++++ Material for this task

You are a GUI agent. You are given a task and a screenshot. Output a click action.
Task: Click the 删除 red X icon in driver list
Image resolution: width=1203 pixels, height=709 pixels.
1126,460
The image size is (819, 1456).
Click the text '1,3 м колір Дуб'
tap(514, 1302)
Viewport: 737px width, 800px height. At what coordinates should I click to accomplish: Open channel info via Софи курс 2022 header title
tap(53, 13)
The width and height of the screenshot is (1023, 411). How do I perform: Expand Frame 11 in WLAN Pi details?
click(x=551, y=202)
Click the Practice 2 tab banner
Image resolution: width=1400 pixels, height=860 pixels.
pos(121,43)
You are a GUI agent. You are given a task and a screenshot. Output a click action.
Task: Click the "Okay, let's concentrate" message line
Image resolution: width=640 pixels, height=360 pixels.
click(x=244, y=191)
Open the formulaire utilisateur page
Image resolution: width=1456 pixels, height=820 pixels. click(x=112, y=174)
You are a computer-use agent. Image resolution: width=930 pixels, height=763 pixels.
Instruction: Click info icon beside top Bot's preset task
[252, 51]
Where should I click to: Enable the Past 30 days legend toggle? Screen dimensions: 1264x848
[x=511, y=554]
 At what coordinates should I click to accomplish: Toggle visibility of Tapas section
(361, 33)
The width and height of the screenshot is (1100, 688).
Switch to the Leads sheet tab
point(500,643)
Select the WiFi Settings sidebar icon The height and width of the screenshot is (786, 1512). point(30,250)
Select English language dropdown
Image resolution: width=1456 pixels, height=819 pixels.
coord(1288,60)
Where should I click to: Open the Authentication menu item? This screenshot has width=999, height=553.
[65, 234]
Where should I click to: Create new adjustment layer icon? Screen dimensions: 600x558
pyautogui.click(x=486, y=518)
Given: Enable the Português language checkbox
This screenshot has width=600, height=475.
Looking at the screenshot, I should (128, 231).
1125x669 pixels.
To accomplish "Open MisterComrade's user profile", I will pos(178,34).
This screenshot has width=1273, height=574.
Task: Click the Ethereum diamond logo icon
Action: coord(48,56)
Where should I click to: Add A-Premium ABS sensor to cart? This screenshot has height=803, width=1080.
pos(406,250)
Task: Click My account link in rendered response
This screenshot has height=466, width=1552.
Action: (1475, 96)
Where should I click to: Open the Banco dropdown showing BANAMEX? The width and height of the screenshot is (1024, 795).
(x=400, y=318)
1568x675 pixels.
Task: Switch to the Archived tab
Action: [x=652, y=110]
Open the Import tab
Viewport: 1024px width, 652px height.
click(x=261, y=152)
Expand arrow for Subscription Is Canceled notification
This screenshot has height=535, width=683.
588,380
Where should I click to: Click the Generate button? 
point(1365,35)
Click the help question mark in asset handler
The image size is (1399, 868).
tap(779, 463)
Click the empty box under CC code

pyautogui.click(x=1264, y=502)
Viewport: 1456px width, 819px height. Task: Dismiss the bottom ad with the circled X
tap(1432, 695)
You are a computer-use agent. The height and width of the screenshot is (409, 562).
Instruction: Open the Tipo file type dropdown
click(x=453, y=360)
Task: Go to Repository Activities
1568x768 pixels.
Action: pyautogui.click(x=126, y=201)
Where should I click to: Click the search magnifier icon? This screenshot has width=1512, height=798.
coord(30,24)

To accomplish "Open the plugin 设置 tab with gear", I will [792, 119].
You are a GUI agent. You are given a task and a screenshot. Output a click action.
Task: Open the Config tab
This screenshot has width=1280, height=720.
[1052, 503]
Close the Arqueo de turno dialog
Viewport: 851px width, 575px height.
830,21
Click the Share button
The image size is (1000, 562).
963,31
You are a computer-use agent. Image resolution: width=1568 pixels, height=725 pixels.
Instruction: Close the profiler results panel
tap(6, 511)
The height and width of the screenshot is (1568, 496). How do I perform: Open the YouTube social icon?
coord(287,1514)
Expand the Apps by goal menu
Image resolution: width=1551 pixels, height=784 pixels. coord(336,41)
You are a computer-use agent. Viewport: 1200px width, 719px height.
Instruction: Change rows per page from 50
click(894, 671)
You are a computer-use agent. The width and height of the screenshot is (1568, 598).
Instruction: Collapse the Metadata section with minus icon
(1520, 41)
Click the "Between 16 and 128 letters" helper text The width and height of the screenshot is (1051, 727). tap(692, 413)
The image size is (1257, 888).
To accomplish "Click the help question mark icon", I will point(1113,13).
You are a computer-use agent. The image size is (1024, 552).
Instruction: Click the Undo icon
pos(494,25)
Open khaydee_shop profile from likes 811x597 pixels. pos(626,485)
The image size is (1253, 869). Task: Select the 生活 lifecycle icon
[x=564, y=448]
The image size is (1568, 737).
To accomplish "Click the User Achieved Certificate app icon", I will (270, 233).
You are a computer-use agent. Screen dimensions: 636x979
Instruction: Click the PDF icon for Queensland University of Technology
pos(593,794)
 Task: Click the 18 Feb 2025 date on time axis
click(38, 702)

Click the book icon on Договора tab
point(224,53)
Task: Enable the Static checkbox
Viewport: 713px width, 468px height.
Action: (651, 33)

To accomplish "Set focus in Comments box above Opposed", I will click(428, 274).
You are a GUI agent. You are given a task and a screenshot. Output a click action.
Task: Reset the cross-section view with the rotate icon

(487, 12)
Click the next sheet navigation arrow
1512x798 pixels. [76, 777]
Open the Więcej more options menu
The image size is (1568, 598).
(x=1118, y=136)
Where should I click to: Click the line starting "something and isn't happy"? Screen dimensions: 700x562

++++++++

● **Goal**:
Rewrite the data from the line containing "You are a computer-use agent. The height" through the line containing "I will point(1113,13)." in full, requests included. In the answers, multiply every number (the click coordinates, plus the width and height that appear inside one answer) by 1.75 and round to whole numbers, with halves going up.

● **Answer to this exercise**:
You are a computer-use agent. The height and width of the screenshot is (409, 562).
Instruction: Open the Tipo file type dropdown
click(x=793, y=630)
Task: Go to Repository Activities
1568x768 pixels.
Action: pyautogui.click(x=221, y=352)
Where should I click to: Click the search magnifier icon? This screenshot has width=1512, height=798.
coord(53,42)

To accomplish "Open the plugin 设置 tab with gear", I will [1386, 208].
You are a GUI agent. You are given a task and a screenshot. Output a click action.
Task: Open the Config tab
This screenshot has width=1280, height=720.
[1841, 880]
Close the Arqueo de turno dialog
Viewport: 851px width, 575px height.
1453,37
Click the Share button
The image size is (1000, 562).
1685,54
You are a computer-use agent. Image resolution: width=1568 pixels, height=725 pixels.
Instruction: Close the profiler results panel
tap(11, 894)
The height and width of the screenshot is (1568, 496). How do I perform: Open the YouTube social icon?
coord(502,2650)
Expand the Apps by goal menu
Image resolution: width=2714 pixels, height=1372 pixels. coord(588,72)
You are a computer-use agent. Viewport: 1200px width, 719px height.
Instruction: Change rows per page from 50
click(1565, 1174)
You are a computer-use agent. The width and height of the screenshot is (1568, 598).
Instruction: Collapse the Metadata section with minus icon
(2660, 72)
Click the "Between 16 and 128 letters" helper text The width and height of the screenshot is (1051, 727). tap(1211, 723)
The image size is (1257, 888).
To accomplish "Click the help question mark icon", I will point(1948,23).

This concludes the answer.